Keep Talking about the Good, the Bad, the Ugly

After all, it’s “all good” in this new brave new world of embracing vulnerability! You’re showing up. Recognize your strengths and take time to give yourself credit for both what you have done and what you continue to do. I see many brave educators who have rapidly and valiantly transitioned classes online in the past few months. And I see them continue to adapt. Robert Frost says “the only way out is through”—and, managing that “through” part is often the beautiful and messy part we might feel we can’t openly talk about. But we can and must talk about it.

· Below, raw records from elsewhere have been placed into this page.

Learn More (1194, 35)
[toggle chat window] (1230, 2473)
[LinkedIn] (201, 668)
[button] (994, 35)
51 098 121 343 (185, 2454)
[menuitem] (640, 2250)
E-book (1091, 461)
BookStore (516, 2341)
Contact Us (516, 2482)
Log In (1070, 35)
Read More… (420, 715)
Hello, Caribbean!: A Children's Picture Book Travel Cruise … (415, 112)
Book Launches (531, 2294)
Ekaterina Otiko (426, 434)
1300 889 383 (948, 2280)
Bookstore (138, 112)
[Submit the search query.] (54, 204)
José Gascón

Part of our work with vulnerability involves being open enough to share stories in these moments of courageous uncertainty, as we’re still in the middle of facing great unknowns. There’s no one right way, but there’s consciousness, care, and a feeling of connection that we can instill in this period of immense change. Vulnerability can be reframed as strength. We know it hasn’t been and it won’t be perfect. But it will continue to be real, and meaningful. And our experiences will continue to have great impact.

Let’s choose daring to be messy, with courage, from the heart. In this way, vulnerability can get the makeover it needs to actively transform our mindset—and we can improve our quality of sleep this summer, too.